FIG. 1 is a schematic illustration of a gas analyzer constructed according to the teachings of the present invention. By way of example, the embodiments shown in FIG. 1 may be used for analyzing a trace water content of a nitrogen gas.

The major components of the embodiments shown in FIG. 1 include an ion source 5 for ionizing a sample gas 1 to be analyzed; a drift tube 16 for drifting the ionized gas; a detector 15 for detecting the ions separated in drift tube 16; and a signal processor 21 for amplifying and analyzing the signal from detector 15 using a current amplifier 20.

Illustratively, ion source 5 includes a cylindrical housing 45 having a first cylindrical chamber 44, a pressure regulator 2 and a flow controller 3 for controlling the introduction of sample gas 1 into chamber 44. Ion source 5 and drift tube 16 are constructed to have apertures for passing ions therethrough, and are spatially isolated by electrode, or shutter, 13, which is electrically isolated from drift tube 16 and cylindrical housing 45 by an insulator 28.

Chamber 44 includes an inlet 42 for introducing the sample gas 1 through flow controller 3, an outlet 43 for discharging excess gas, and an ionization unit 4 for ionizing the gas introduced into chamber 44. Excess sample gas is discharged as discharge gases 6 and 31 from outlets 26 and 30, respectively, of housing 45.

In the present embodiment, the ionization means is exemplified by a needle electrode 4, which establishes a corona discharge by virtue of a high voltage supplied from power source 29 to the needle electrode 4 via feedthroughs 33e and 33h. However, the ionization means should not be construed as being limited to a corona discharge means, but may comprise a radiation source, laser or any other known and suitable ionization means.

What is asked:
#1 Summarize the gas analyzer description in two sentences.
#2 Transcribe the gas analyzer description word for word, everything from "Illustratively, ion source" down to "of housing 45.".
#3 Write the next part of the gas analyzer description, picking up right after its final sentence.
The rows below were taken from a separate source.

Given records:
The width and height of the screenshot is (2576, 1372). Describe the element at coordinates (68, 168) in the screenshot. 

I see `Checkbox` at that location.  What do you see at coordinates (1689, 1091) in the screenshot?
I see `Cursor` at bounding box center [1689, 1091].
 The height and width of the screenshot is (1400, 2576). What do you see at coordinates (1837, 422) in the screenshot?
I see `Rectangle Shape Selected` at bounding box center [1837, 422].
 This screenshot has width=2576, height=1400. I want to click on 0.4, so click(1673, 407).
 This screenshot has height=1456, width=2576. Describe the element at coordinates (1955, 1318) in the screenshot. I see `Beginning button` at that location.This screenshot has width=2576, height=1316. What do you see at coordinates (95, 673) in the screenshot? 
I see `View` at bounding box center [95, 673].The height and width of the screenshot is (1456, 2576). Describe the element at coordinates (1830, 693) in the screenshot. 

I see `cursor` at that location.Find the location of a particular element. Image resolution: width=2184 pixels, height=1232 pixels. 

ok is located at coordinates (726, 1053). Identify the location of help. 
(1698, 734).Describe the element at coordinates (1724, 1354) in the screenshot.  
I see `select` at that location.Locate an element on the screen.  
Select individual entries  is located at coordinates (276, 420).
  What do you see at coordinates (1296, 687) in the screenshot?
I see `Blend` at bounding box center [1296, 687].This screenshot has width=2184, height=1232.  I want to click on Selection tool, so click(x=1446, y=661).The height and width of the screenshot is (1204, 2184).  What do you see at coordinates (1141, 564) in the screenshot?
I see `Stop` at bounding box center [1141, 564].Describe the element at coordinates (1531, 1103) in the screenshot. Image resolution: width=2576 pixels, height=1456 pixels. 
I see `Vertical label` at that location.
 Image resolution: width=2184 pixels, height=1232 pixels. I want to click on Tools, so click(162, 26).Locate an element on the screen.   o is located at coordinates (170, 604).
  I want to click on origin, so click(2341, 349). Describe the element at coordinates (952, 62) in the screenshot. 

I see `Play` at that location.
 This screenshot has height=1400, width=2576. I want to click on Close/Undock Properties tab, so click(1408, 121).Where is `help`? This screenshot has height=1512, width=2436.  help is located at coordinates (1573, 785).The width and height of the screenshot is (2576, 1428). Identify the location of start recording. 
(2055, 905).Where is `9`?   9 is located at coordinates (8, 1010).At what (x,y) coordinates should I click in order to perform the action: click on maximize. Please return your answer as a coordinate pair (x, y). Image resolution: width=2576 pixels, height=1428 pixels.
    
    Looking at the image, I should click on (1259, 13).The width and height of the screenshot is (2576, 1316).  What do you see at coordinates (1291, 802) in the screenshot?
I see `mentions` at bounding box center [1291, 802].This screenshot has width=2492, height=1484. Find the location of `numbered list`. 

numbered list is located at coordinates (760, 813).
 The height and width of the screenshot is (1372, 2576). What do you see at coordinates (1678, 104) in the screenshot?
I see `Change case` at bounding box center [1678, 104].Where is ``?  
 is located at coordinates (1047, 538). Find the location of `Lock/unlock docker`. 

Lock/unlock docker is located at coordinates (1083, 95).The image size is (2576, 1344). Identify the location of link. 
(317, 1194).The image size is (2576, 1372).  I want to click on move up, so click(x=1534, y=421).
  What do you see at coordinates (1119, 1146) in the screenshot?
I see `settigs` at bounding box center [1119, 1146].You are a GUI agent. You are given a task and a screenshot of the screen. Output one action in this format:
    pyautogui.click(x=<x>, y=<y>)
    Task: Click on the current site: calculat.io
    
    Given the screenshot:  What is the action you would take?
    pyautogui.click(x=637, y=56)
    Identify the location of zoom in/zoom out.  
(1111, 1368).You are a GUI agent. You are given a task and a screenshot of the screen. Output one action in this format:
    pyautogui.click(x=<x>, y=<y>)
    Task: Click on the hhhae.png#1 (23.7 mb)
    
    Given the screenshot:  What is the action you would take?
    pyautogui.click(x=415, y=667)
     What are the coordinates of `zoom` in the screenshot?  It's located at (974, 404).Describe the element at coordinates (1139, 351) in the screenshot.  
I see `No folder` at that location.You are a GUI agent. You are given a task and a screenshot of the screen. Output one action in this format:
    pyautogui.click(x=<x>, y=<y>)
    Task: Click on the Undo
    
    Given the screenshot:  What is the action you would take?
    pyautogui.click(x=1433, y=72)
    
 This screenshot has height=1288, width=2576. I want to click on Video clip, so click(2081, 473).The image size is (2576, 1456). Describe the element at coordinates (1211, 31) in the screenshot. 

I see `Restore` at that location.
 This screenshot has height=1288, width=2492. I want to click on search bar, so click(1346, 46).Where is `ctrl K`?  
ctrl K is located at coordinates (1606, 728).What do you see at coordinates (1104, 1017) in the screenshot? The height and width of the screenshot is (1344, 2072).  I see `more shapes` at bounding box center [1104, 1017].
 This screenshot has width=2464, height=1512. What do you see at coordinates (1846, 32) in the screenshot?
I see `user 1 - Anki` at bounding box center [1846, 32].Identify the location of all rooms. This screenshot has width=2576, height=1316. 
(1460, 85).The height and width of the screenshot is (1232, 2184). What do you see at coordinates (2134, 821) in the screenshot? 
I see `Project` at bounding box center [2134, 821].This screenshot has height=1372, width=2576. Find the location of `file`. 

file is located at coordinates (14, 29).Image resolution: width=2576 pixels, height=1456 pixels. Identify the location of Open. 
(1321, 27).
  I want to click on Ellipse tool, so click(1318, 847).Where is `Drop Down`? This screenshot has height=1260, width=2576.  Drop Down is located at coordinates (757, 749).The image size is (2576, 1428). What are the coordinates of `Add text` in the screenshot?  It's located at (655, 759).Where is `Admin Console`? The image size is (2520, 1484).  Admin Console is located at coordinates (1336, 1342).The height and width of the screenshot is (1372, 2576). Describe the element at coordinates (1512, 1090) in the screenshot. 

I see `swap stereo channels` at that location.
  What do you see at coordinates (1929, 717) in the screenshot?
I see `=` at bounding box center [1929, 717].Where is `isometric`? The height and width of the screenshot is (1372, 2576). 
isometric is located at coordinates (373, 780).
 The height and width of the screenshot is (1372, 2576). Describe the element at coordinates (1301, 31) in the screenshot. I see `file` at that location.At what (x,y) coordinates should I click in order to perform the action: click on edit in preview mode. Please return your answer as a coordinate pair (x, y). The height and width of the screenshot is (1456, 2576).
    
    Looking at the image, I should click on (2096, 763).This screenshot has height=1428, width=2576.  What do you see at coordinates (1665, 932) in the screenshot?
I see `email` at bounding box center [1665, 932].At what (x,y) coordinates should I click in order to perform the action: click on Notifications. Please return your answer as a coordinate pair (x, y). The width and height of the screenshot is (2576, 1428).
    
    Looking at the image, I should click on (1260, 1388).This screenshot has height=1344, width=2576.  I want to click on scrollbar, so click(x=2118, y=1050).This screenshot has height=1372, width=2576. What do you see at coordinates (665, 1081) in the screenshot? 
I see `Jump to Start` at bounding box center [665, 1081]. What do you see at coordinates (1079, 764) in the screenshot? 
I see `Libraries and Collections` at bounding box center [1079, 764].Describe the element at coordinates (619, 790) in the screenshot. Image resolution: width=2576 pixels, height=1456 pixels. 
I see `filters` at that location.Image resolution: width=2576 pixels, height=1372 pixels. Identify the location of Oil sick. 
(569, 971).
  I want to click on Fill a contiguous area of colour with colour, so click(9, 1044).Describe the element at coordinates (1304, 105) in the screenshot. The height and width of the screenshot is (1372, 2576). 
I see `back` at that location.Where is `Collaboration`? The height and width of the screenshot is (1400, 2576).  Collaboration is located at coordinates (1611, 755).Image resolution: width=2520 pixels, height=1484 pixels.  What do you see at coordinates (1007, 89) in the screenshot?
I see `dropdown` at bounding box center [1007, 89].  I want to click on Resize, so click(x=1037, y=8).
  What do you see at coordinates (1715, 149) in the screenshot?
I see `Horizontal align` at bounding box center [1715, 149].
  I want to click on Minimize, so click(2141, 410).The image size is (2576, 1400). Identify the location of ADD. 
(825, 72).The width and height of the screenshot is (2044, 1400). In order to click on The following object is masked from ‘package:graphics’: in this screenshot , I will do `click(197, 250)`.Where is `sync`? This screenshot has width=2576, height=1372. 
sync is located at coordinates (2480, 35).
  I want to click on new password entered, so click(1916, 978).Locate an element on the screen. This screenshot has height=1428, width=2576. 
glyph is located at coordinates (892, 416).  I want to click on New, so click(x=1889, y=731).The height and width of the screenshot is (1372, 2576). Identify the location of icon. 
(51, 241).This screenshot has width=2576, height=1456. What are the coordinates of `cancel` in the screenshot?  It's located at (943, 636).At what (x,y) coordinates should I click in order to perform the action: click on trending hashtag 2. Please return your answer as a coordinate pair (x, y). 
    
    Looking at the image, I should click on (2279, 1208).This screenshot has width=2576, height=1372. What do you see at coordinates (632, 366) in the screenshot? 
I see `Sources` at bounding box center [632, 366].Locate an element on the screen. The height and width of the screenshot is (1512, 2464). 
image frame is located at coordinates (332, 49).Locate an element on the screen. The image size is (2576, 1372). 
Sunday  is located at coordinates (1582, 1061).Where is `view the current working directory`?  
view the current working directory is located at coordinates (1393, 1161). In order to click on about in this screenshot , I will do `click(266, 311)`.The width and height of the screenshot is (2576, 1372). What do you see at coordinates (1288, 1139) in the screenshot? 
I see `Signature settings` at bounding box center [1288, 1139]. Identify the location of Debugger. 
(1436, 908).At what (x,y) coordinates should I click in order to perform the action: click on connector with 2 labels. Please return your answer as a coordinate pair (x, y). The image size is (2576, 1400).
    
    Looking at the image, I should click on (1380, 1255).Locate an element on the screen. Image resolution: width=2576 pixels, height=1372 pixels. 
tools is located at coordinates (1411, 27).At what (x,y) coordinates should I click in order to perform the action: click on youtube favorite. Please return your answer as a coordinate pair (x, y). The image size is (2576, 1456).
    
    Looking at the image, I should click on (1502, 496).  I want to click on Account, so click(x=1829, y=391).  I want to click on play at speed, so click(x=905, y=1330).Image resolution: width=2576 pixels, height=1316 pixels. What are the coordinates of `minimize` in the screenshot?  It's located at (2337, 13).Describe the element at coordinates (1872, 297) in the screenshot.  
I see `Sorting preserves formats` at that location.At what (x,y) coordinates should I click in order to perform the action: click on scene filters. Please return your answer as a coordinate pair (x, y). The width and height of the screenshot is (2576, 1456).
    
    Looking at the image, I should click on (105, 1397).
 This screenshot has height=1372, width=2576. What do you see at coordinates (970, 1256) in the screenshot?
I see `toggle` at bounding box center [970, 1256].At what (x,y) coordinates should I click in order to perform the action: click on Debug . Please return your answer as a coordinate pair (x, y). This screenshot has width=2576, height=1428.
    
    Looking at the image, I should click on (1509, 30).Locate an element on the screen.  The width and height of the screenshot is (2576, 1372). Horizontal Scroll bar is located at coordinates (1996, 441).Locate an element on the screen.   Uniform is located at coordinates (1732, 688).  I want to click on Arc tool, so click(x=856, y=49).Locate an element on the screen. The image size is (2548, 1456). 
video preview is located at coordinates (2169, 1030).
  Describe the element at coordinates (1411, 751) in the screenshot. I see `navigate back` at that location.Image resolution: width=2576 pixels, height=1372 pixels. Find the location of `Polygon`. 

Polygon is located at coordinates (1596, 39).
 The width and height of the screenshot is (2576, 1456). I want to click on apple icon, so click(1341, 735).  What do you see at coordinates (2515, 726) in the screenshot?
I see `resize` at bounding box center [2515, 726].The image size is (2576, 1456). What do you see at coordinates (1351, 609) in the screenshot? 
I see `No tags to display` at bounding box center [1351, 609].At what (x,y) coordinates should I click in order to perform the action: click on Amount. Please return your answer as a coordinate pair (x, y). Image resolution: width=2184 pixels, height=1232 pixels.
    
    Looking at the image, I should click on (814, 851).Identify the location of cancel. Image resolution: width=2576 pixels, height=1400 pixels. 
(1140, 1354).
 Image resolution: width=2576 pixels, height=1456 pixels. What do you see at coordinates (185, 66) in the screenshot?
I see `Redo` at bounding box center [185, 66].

Answers to the exercises:
#1 The gas analyzer shown in FIG. 1, which may be used to analyze the trace water content of nitrogen gas, is made up mainly of an ion source, a drift tube, a detector, and a signal processor that uses a current amplifier. Sample gas enters the ion source's chamber through a pressure regulator and flow controller and is ionized there by a needle electrode producing a corona discharge, although a radiation source, laser, or other suitable ionization means could be used instead.

#2
Illustratively, ion source 5 includes a cylindrical housing 45 having a first cylindrical chamber 44, a pressure regulator 2 and a flow controller 3 for controlling the introduction of sample gas 1 into chamber 44. Ion source 5 and drift tube 16 are constructed to have apertures for passing ions therethrough, and are spatially isolated by electrode, or shutter, 13, which is electrically isolated from drift tube 16 and cylindrical housing 45 by an insulator 28.

Chamber 44 includes an inlet 42 for introducing the sample gas 1 through flow controller 3, an outlet 43 for discharging excess gas, and an ionization unit 4 for ionizing the gas introduced into chamber 44. Excess sample gas is discharged as discharge gases 6 and 31 from outlets 26 and 30, respectively, of housing 45.

#3
The isolation between ion source 5 and drift tube 16 should prevent, as much as possible, the mixing of sample gas 1 and purified gas 10, which is introduced into drift tube 16 in this embodiment. Electrode 13, constituting the shutter of the drift tube 16, carries a dual function to reduce the size and complexity of the apparatus construction. Thus, shutter 13 may be of the Tyndall type, composed of one set of two electrodes having a metallic mesh mounted on their respective openings, or of the B-N type, composed of electrodes having metallic wires closely mounted at the respective openings, and alternately fed with an equal potential.

Adjacent drift tube 16, chamber 44 contains an ion extraction electrode 12 which is electrically isolated from chamber 44 by an insulator 27. Ion extraction electrode 12 includes an aperture through which ions can pass. Drift tube 16 is constructed so that electrode 14 and detector 15 are arranged, in that order, from ion source 5.

Thus, the ion extraction electrode 12, shutter 13 and electrode 14 are fed with a high voltage through feedthroughs 33a, 33b and 33c, respectively, from power sources 17, 18 and 19 to generate an electric field necessary for drifting the ions.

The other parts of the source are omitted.